WHAT IS NEEDED: Within the records, find every line that includes the word "size" and copy it.

### RECORD EXTRACTS

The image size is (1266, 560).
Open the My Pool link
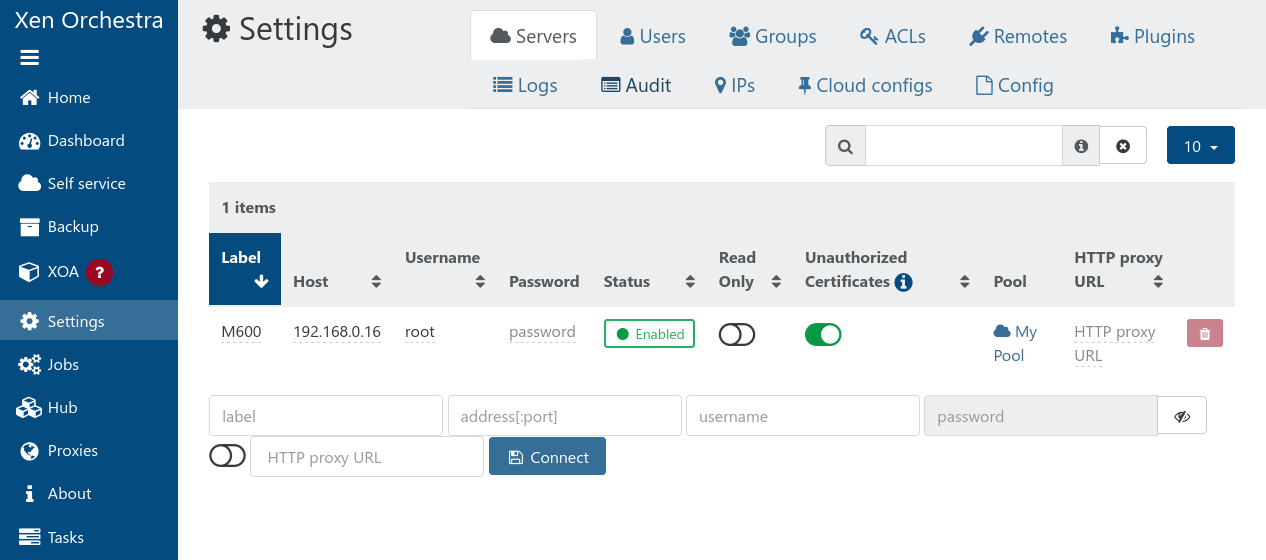(1015, 343)
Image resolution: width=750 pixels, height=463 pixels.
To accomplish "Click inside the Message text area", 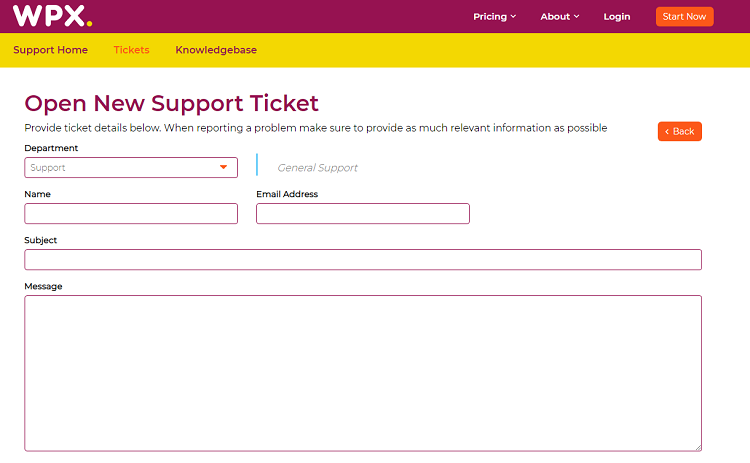I will tap(363, 373).
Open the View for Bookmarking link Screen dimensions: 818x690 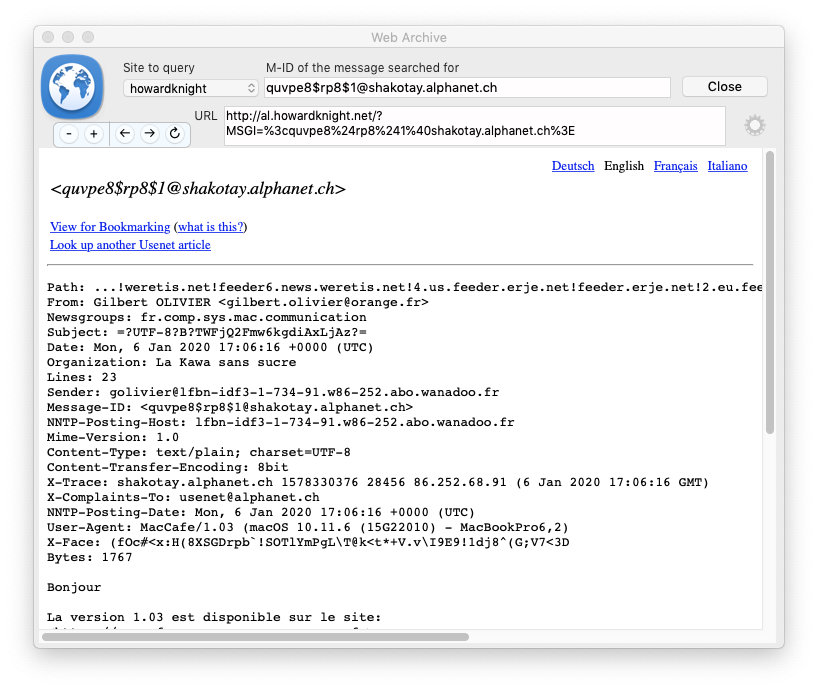(x=110, y=227)
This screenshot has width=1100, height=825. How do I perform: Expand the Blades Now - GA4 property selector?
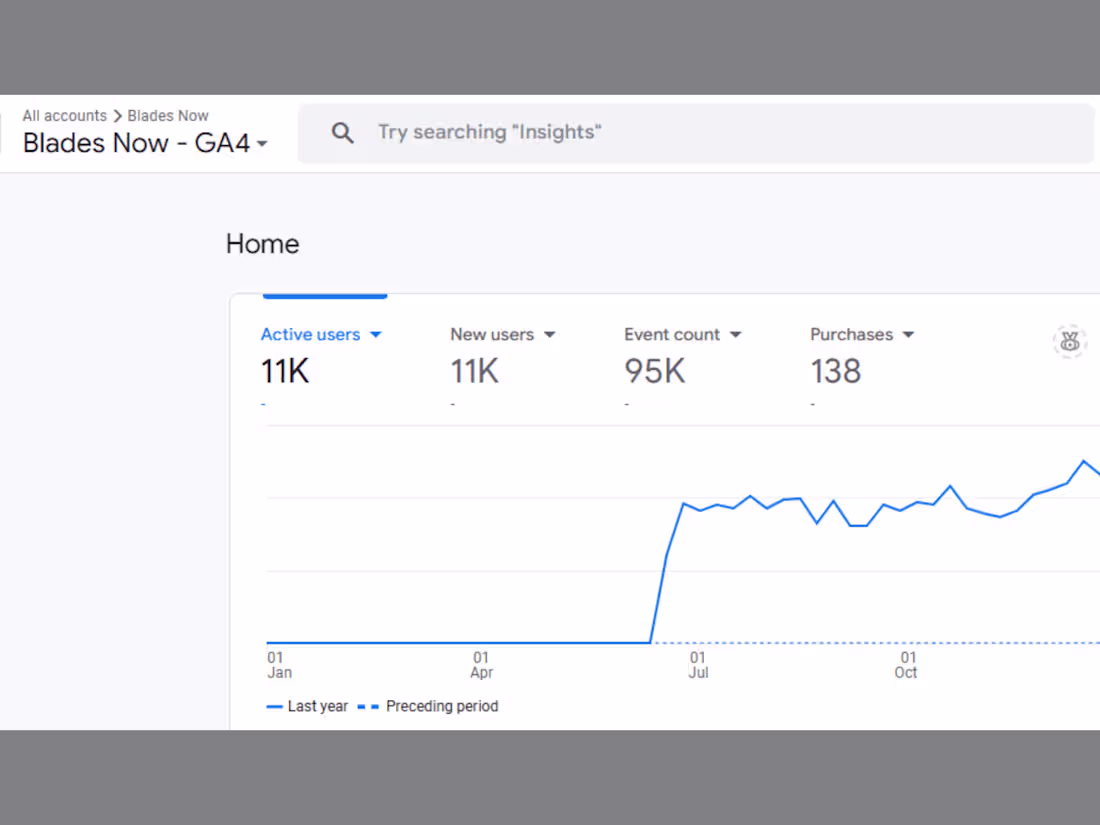[x=262, y=144]
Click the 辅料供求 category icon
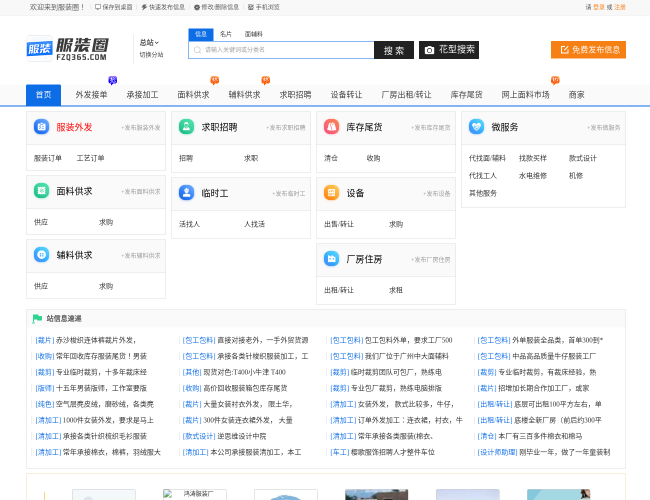Image resolution: width=650 pixels, height=500 pixels. [41, 255]
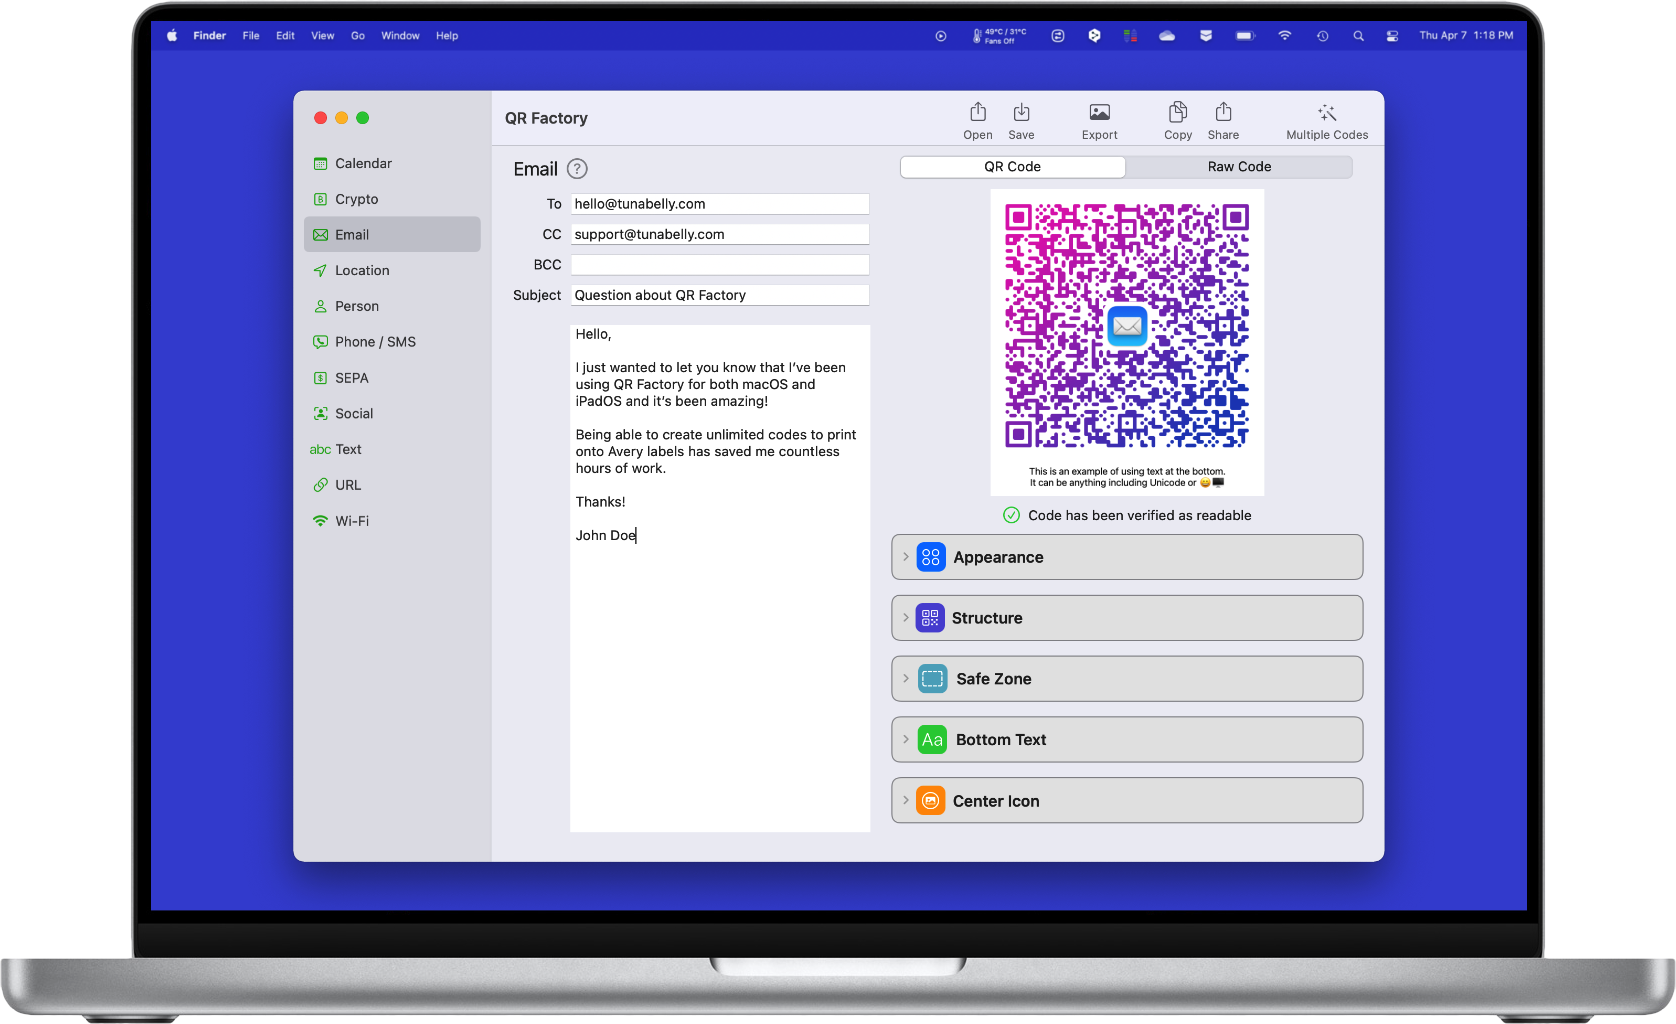This screenshot has height=1024, width=1676.
Task: Click the Open toolbar icon
Action: [977, 120]
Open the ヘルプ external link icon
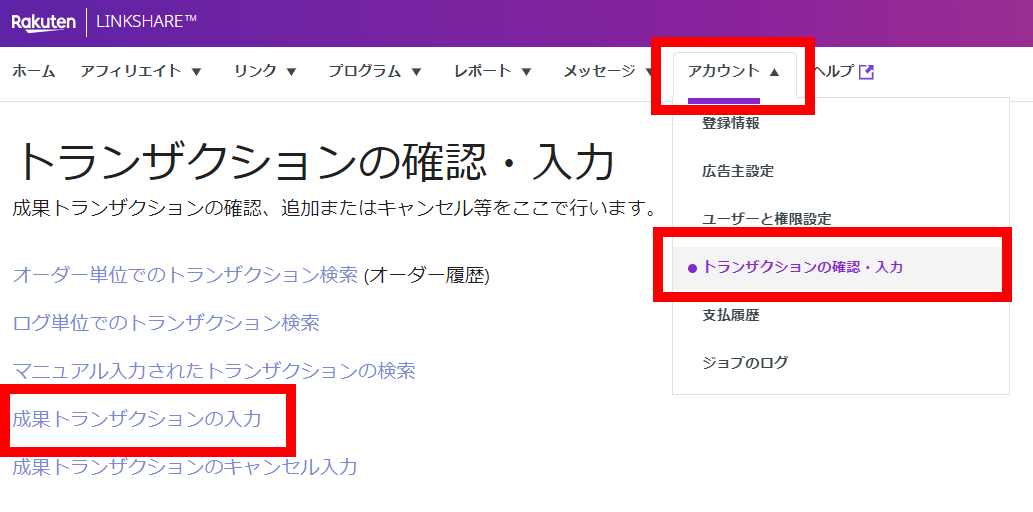This screenshot has width=1033, height=512. point(867,72)
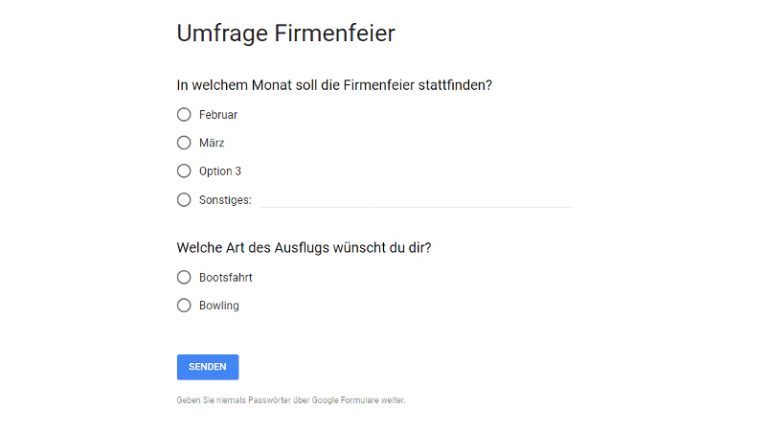This screenshot has height=432, width=768.
Task: Click the question about the Firmenfeier month
Action: coord(334,85)
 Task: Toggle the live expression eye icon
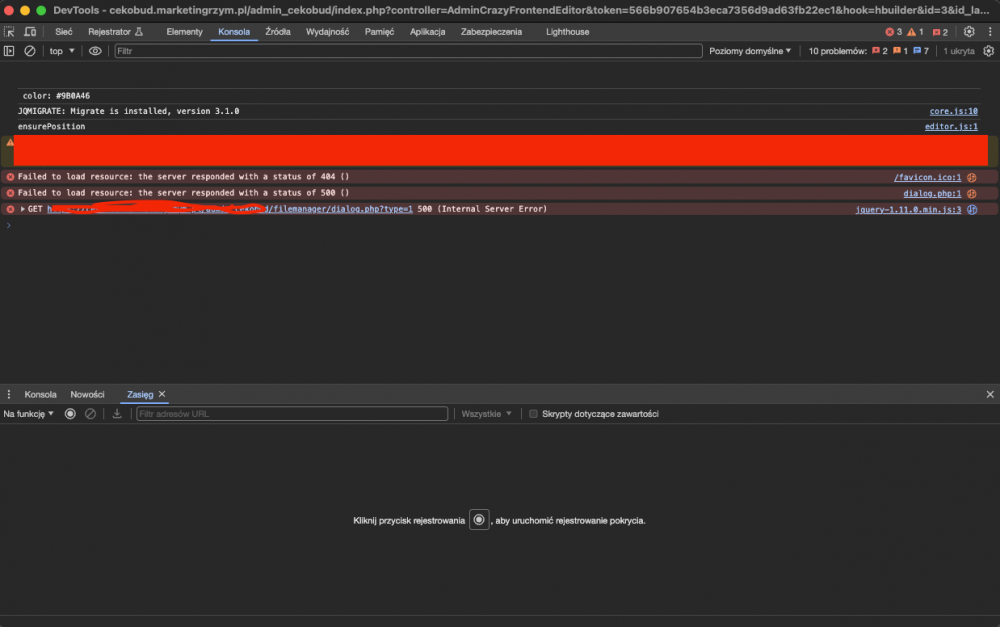click(x=95, y=51)
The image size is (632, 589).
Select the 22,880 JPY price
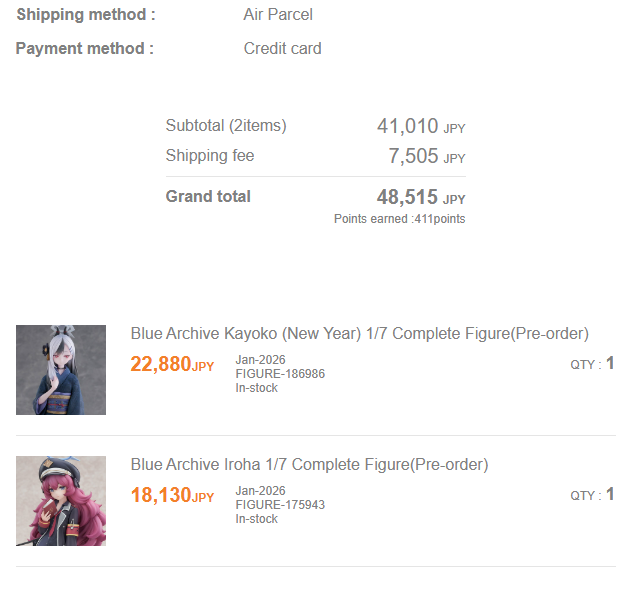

######

ANSWER SECTION:
The image size is (1266, 560).
The image size is (632, 589).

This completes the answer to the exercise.